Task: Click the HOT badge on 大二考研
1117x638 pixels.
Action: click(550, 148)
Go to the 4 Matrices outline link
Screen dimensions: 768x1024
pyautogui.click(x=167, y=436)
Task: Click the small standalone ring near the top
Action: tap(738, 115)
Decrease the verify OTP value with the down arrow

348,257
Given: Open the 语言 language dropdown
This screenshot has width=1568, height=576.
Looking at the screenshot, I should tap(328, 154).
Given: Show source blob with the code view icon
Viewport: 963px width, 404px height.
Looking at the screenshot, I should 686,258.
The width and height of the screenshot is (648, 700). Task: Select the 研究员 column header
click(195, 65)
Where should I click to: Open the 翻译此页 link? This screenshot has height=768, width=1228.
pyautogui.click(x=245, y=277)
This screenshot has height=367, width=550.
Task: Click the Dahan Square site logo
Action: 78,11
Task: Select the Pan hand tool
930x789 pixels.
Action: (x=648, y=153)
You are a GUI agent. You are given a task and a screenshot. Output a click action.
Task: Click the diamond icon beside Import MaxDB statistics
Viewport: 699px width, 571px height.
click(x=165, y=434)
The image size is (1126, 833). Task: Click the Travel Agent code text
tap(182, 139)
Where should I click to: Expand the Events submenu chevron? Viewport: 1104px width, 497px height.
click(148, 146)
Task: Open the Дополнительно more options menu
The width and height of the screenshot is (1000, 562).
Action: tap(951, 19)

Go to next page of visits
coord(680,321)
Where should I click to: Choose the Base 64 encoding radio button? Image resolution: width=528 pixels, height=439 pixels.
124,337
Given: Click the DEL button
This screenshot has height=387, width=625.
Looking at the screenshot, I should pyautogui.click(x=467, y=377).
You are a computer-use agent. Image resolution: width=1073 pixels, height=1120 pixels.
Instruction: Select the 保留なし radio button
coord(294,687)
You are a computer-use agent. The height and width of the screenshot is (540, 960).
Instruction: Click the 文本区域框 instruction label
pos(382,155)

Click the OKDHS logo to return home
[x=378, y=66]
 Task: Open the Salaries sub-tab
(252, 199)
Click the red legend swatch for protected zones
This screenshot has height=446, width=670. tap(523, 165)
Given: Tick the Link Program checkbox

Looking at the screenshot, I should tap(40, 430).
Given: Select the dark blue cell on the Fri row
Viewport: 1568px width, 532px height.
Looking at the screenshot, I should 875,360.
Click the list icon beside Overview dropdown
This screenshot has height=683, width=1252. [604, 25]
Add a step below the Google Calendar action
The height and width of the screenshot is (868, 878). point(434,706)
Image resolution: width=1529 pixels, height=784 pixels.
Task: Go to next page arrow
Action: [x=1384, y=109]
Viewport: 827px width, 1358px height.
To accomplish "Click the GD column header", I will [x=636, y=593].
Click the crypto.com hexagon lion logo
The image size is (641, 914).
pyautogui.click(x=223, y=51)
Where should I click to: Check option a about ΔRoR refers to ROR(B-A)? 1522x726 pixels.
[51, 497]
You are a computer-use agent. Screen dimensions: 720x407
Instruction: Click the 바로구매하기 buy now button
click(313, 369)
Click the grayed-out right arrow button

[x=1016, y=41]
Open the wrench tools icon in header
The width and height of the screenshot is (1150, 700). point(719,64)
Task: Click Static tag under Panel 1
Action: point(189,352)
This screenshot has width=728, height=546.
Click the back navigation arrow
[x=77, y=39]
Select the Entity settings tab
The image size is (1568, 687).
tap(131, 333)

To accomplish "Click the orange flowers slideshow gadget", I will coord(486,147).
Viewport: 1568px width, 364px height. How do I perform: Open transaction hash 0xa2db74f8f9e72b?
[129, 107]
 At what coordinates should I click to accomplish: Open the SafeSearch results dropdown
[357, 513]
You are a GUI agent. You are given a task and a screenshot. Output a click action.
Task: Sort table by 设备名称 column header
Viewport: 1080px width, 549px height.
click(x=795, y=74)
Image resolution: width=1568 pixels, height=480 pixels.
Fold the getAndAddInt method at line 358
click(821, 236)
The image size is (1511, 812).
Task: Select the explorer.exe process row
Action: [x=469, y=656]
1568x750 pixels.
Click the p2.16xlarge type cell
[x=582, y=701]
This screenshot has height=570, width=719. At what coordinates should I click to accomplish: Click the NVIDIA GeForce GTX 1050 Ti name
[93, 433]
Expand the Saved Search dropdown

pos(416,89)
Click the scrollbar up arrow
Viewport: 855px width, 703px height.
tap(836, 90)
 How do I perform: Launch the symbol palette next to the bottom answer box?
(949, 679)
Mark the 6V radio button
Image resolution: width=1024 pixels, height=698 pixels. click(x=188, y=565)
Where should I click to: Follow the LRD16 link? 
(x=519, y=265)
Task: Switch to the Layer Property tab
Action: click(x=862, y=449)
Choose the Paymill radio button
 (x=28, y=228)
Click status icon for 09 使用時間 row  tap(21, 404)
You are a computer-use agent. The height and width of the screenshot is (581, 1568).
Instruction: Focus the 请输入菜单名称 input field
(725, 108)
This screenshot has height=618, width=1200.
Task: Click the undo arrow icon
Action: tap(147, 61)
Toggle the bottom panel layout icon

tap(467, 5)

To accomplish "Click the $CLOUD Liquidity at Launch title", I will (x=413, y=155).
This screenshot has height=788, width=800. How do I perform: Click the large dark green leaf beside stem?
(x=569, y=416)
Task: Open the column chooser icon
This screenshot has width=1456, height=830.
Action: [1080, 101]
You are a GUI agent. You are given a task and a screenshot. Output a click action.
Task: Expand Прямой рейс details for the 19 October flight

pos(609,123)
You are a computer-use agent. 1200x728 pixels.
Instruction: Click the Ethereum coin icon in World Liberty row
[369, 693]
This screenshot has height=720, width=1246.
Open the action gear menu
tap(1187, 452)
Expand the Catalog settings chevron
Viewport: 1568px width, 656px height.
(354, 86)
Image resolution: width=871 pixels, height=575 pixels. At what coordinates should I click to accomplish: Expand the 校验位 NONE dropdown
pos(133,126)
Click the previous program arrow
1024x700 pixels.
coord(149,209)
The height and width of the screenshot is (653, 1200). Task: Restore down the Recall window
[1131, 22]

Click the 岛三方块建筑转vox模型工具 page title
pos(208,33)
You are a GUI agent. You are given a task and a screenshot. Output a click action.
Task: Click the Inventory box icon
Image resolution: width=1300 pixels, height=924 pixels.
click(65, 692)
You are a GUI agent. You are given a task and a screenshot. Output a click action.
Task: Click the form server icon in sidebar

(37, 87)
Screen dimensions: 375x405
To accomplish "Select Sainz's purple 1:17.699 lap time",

### [What is being asked]
From the data above, copy out every line with the string "computer" in it.

### [Response area]
You are a computer-use agent. Image resolution: width=1073 pixels, height=1120 pixels.
You are a computer-use agent. The height and width of the screenshot is (540, 960).
You are a computer-use agent. Screen dimensions: 720x407
You are a computer-use agent. The height and width of the screenshot is (581, 1568).
You are a computer-use agent. 1200x728 pixels.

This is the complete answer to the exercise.